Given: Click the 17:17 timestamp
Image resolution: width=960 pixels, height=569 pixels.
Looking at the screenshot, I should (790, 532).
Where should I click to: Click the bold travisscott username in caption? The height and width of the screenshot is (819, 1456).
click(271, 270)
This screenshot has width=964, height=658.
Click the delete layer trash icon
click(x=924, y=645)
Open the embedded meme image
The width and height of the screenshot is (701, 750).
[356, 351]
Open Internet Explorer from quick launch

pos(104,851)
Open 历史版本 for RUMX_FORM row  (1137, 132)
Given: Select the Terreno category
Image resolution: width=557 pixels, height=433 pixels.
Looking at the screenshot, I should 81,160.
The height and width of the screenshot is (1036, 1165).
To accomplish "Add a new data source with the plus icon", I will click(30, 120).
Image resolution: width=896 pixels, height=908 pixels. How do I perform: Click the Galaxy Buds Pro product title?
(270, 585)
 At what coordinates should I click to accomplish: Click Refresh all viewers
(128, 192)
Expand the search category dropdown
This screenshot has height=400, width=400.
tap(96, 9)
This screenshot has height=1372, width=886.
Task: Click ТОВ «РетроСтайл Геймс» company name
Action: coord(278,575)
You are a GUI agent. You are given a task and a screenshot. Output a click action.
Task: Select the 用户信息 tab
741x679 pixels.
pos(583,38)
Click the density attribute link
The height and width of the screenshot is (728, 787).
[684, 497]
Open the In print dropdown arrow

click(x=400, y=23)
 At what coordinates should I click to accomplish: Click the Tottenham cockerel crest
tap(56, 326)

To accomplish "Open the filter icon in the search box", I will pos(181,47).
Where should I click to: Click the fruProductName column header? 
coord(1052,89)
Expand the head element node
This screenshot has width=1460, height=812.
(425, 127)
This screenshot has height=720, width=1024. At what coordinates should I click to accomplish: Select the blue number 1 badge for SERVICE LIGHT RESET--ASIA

What is needed
Everything from the first line of the records above to the line containing "This screenshot has width=964, height=658.", inclusive, should be repeated exactly; leave out the rest.

Answer to this problem
Given: Click the 17:17 timestamp
Image resolution: width=960 pixels, height=569 pixels.
Looking at the screenshot, I should (790, 532).
Where should I click to: Click the bold travisscott username in caption? The height and width of the screenshot is (819, 1456).
click(271, 270)
This screenshot has width=964, height=658.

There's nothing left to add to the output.